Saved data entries
----------
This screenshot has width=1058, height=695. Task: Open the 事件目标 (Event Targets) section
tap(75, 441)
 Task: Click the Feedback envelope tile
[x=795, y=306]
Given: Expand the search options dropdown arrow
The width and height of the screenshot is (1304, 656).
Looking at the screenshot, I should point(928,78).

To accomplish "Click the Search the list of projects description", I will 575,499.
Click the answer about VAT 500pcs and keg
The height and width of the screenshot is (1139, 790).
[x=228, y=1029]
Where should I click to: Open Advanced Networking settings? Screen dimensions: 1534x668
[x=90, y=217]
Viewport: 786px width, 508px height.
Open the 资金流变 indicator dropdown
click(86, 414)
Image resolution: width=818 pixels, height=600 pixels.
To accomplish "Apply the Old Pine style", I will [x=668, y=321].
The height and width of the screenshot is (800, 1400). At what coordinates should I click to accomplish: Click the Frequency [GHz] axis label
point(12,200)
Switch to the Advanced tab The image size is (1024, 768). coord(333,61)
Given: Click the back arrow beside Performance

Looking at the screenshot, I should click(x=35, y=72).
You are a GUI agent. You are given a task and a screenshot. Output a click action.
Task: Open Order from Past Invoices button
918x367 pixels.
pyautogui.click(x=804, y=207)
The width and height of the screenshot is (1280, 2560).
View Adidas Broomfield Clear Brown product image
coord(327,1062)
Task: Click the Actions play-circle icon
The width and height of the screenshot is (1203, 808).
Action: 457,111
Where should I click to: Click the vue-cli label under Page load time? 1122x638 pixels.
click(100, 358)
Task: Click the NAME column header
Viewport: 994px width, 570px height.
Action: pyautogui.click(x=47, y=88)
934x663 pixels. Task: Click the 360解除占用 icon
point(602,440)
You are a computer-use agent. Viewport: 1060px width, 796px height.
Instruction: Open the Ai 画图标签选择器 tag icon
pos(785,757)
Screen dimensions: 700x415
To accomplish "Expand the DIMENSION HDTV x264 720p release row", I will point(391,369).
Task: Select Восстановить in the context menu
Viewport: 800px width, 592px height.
----------
_The problem_.
Go line by line through the records above and copy each one containing "will".

_Solution to this exercise_.
To accomplish "Click the Search the list of projects description", I will 575,499.
To accomplish "Apply the Old Pine style", I will [x=668, y=321].
To accomplish "Expand the DIMENSION HDTV x264 720p release row", I will point(391,369).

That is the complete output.